There's actually a recent spate of this. I don't know that there are a ton of them but there are three that come to mind.

The X-Files ended gracefully and just came back for two new seasons.

The X-Files is an American science fiction drama television series created by Chris Carter, which originally aired from September 10, 1993 to May 19, 2002 on Fox. The program spanned nine seasons, included 202 episodes, and a feature film of the same name. Later in 2008, a second film was made and preceded a tenth-season revival, which consisted of six episodes, in 2016. The revival premiered on January 24, 2016. In April 2017, Fox officially announced that The X-Files would be returning for an eleventh season of ten episodes, which would air in the 2017–18 television season.

Additionally, the iconic David Lynch show Twin Peaks aired an additional season (in addition to a film) starring many of the same people.

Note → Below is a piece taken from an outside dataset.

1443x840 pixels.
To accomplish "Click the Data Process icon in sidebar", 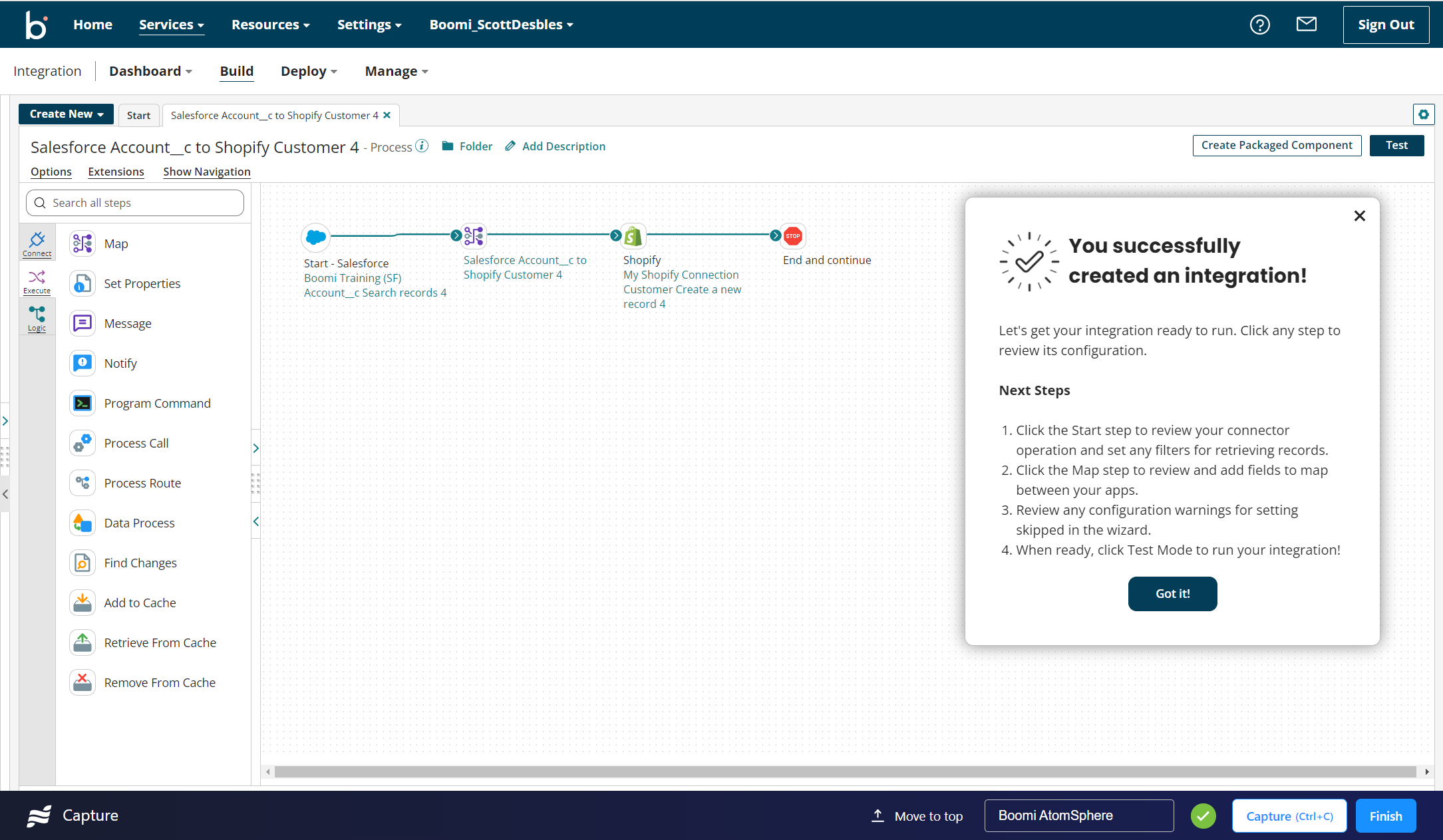I will [x=82, y=522].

In October 2014, Showtime announced that the show would return as a limited series. Also known as Twin Peaks: The Return, the limited series premiered on May 21, 2017 and was written by Lynch and Frost and directed by Lynch. Many original cast members, including MacLachlan, have returned.

I'd also say that Doctor Who fits this description as well. It ended back in the 70s and was restarted in 2005 after a 26 year hiatus.

The programme originally ran from 1963 to 1989. There was an unsuccessful attempt to revive regular production in 1996 with a backdoor pilot, in the form of a television film titled Doctor Who. The programme was relaunched in 2005, and since then has been produced in-house by BBC Wales in Cardiff.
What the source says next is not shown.